== RECORDS FOR THIS EXERCISE
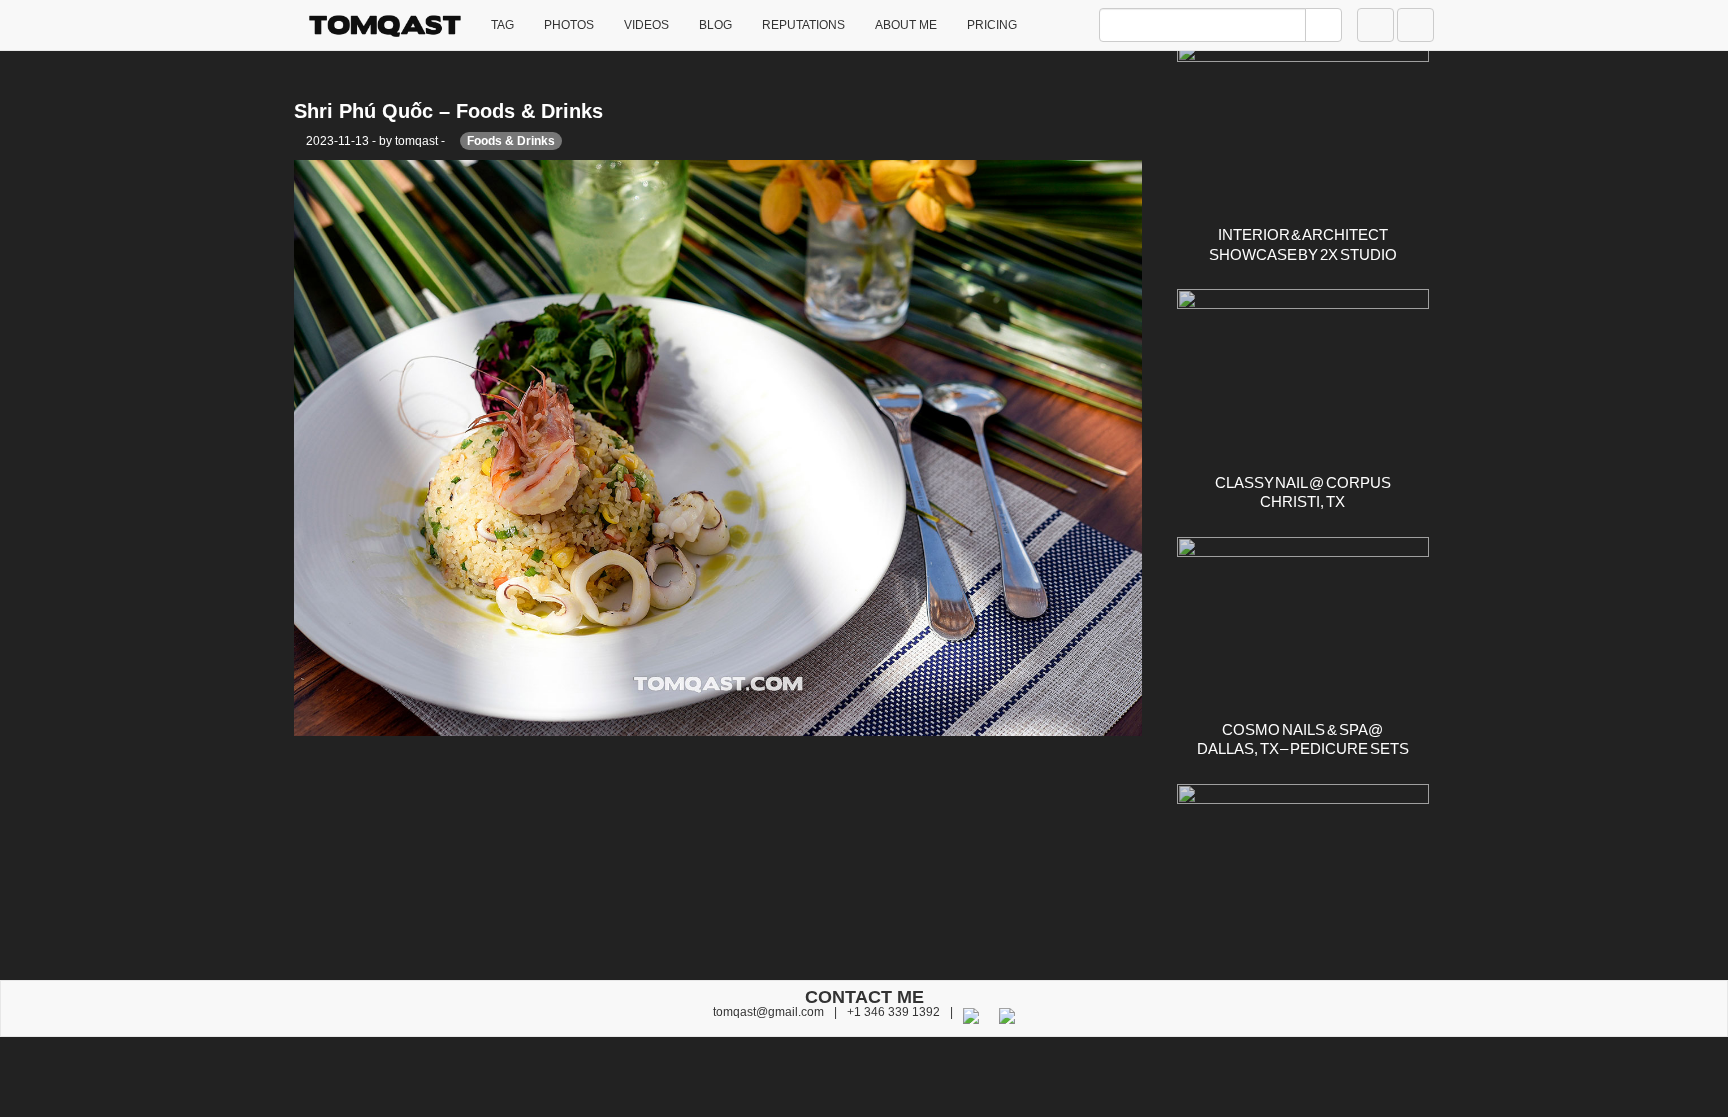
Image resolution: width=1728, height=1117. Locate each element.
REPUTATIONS (803, 25)
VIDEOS (646, 25)
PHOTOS (569, 25)
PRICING (992, 25)
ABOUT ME (906, 25)
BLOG (715, 25)
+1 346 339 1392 (893, 1012)
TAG (502, 25)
====
- **TASK OBJECTIVE**
The line with "VIDEOS (646, 25)" through the last line of the data: write these out exactly, and no others.

- **OUTPUT**
VIDEOS (646, 25)
PHOTOS (569, 25)
PRICING (992, 25)
ABOUT ME (906, 25)
BLOG (715, 25)
+1 346 339 1392 (893, 1012)
TAG (502, 25)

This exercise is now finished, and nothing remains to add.